The Independent, 23/8/00
Front page:
* Retired NZ High Court judges are now being encouraged by Foreign Minister Phil Goff to sit on the Fijian Court of Appeal - a subtle shift from his position last month when the judges appeared unlikely to resume or take up their warrants. NZ judges would help to strengthen the rule of law in Fiji, Goff says;
* Auckland electricity lines company Vector has had its attempted Commerce Act case against Transpower thrown out in a decision that may have wide-ranging effects throughout the electricity sector. Vector had been challenging Transpower's cost allocation model, but Justice Hugh Williams described the claim as "riddled with inconsistencies and major infelicities of draftsmanship", which made it a "total writeoff";
* more of the Waltus Investments shambles;
* Biotech company Genesis is to float 5.75 million shares at $6 each to raise $34.5 million;
Elsewhere in the paper:
* long term departures to Australia leap. People, not products, are becoming our biggest exports, The Independent says;
* Shell Oil interest in Fletcher Energy is ironic, given FC Energy's original intention to try and force one of the big four oil companies to sell its retail operations to the Challenge retail petrol chain. The Challenge chain will not be kept if Shell buys FC Energy;
* full report on the "lies and high living" of bankrupted Auckland property developer Graeme Raymond;
* new Waitangi Fisheries Commission stacked in favour of urban Maori;
* Coasters call for a road through Kahurangi National Park;
* Federated Farmers presses for a new WTO round of global trade talksx;
* NZ will miss an opportunity to leapfrog into the electronic economy if it follows the draft recommendations of the telecommunications inquiry. Copying the Australian regulatory model while failing to require local loop unbundling and offering no number portability solution will leave Telecom happy and "still pretty untouchable", Sydney-based analyst Paul Buddle told the inquiry this week;
* tax breaks for retirement savings on the way for low income earners?

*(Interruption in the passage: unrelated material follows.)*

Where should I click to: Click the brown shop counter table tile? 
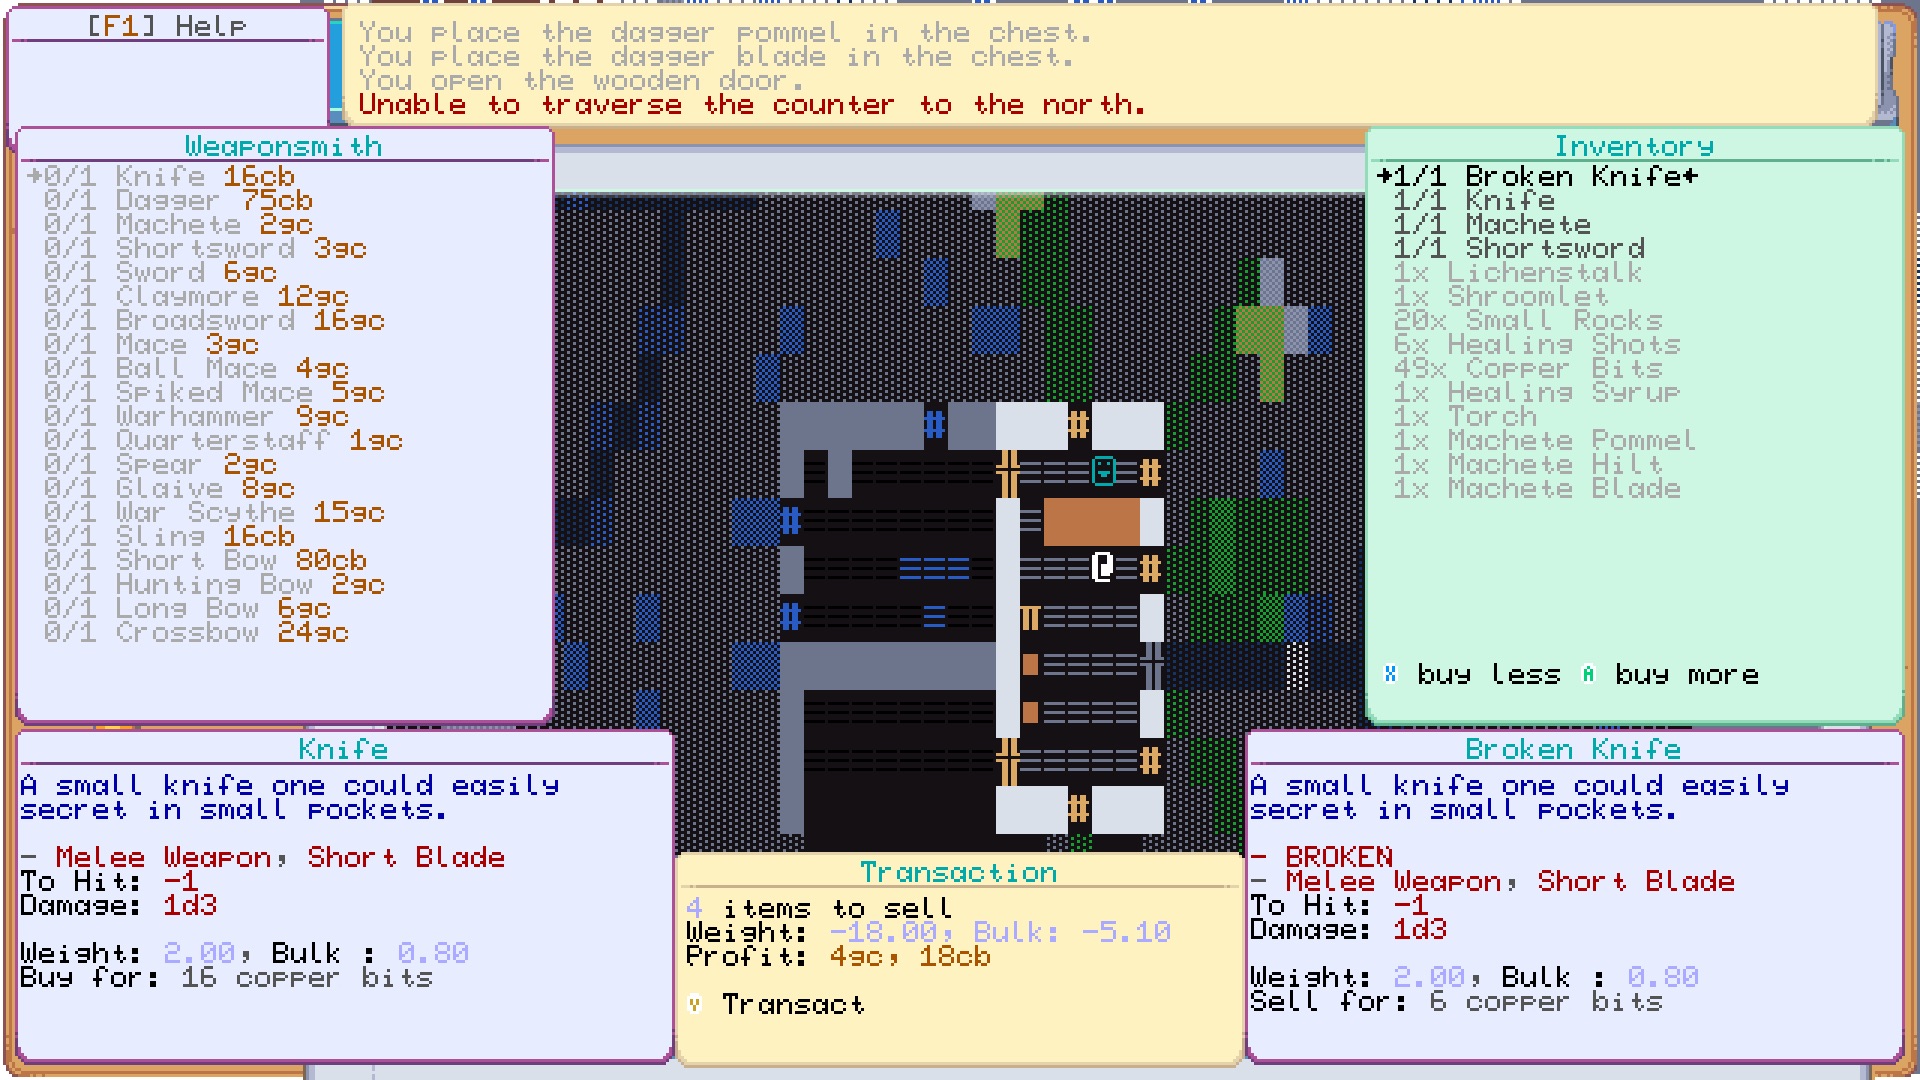(1090, 518)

* cost-cutting drives 30% profit boost for Ports of Auckland, despite increased competition from regional ports;
* acting IRD commissioner John Perham is under attack by the finance and expenditure select committee, which says the department's attitude to the committee has been "contemptuous";
* Auckland Law Society to challenge ruling limiting access to Russell McVeagh papers on three early 1980's bloodstock tax dodge schemes at the centre of a long-running winebox-related saga;
* Foodland selling 13 Progressive Enterprises supermarkets to Macquarie Countrywide Trust to improve profitability;
* Navy resists private sector plan to relocate naval HQ to Whangarei to allow redevelopment at Devonport.